MATERIAL FOR THIS EXERCISE start

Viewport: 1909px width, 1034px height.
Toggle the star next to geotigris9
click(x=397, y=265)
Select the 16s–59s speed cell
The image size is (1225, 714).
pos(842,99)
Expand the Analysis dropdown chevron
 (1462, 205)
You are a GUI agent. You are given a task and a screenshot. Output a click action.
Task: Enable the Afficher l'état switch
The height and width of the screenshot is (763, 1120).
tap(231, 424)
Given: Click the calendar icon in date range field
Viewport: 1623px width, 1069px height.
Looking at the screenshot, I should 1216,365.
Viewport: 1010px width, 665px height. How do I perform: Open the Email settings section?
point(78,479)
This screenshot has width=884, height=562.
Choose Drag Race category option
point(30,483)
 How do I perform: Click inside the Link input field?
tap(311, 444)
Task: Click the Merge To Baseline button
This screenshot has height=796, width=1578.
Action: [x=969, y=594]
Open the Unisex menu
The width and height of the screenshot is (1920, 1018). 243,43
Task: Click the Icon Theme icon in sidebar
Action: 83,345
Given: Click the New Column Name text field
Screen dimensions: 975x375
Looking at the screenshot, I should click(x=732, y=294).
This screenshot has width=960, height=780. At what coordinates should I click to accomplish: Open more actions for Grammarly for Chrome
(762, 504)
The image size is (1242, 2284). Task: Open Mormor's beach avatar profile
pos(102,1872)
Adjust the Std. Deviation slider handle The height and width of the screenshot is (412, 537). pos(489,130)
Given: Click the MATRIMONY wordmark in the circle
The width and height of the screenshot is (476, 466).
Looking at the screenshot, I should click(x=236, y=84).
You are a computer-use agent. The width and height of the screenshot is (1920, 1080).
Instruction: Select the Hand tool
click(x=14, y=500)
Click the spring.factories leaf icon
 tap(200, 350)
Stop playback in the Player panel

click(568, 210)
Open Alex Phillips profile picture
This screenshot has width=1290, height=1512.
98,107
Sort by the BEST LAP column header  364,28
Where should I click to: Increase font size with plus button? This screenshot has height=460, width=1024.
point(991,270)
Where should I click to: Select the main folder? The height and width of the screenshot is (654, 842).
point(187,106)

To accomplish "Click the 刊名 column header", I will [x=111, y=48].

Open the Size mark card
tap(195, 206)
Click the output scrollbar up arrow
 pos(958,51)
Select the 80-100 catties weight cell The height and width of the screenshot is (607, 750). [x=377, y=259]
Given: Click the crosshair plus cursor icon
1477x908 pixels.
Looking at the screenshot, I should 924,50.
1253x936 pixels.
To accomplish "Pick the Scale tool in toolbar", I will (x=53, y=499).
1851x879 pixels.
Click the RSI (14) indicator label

MATERIAL FOR THIS EXERCISE end

- [TASK STATEMENT]
Return every line of the data above as a JSON array of strings, one string per line, leaving out the blank lines.

- [RESPONSE BELOW]
[
  "Viewport: 1909px width, 1034px height.",
  "Toggle the star next to geotigris9",
  "click(x=397, y=265)",
  "Select the 16s–59s speed cell",
  "The image size is (1225, 714).",
  "pos(842,99)",
  "Expand the Analysis dropdown chevron",
  " (1462, 205)",
  "You are a GUI agent. You are given a task and a screenshot. Output a click action.",
  "Task: Enable the Afficher l'état switch",
  "The height and width of the screenshot is (763, 1120).",
  "tap(231, 424)",
  "Given: Click the calendar icon in date range field",
  "Viewport: 1623px width, 1069px height.",
  "Looking at the screenshot, I should 1216,365.",
  "Viewport: 1010px width, 665px height. How do I perform: Open the Email settings section?",
  "point(78,479)",
  "This screenshot has width=884, height=562.",
  "Choose Drag Race category option",
  "point(30,483)",
  " How do I perform: Click inside the Link input field?",
  "tap(311, 444)",
  "Task: Click the Merge To Baseline button",
  "This screenshot has height=796, width=1578.",
  "Action: [x=969, y=594]",
  "Open the Unisex menu",
  "The width and height of the screenshot is (1920, 1018). 243,43",
  "Task: Click the Icon Theme icon in sidebar",
  "Action: 83,345",
  "Given: Click the New Column Name text field",
  "Screen dimensions: 975x375",
  "Looking at the screenshot, I should click(x=732, y=294).",
  "This screenshot has width=960, height=780. At what coordinates should I click to accomplish: Open more actions for Grammarly for Chrome",
  "(762, 504)",
  "The image size is (1242, 2284). Task: Open Mormor's beach avatar profile",
  "pos(102,1872)",
  "Adjust the Std. Deviation slider handle The height and width of the screenshot is (412, 537). pos(489,130)",
  "Given: Click the MATRIMONY wordmark in the circle",
  "The width and height of the screenshot is (476, 466).",
  "Looking at the screenshot, I should click(x=236, y=84).",
  "You are a computer-use agent. The width and height of the screenshot is (1920, 1080).",
  "Instruction: Select the Hand tool",
  "click(x=14, y=500)",
  "Click the spring.factories leaf icon",
  " tap(200, 350)",
  "Stop playback in the Player panel",
  "click(568, 210)",
  "Open Alex Phillips profile picture",
  "This screenshot has width=1290, height=1512.",
  "98,107",
  "Sort by the BEST LAP column header  364,28",
  "Where should I click to: Increase font size with plus button? This screenshot has height=460, width=1024.",
  "point(991,270)",
  "Where should I click to: Select the main folder? The height and width of the screenshot is (654, 842).",
  "point(187,106)",
  "To accomplish \"Click the 刊名 column header\", I will [x=111, y=48].",
  "Open the Size mark card",
  "tap(195, 206)",
  "Click the output scrollbar up arrow",
  " pos(958,51)",
  "Select the 80-100 catties weight cell The height and width of the screenshot is (607, 750). [x=377, y=259]",
  "Given: Click the crosshair plus cursor icon",
  "1477x908 pixels.",
  "Looking at the screenshot, I should 924,50.",
  "1253x936 pixels.",
  "To accomplish \"Pick the Scale tool in toolbar\", I will (x=53, y=499).",
  "1851x879 pixels.",
  "Click the RSI (14) indicator label"
]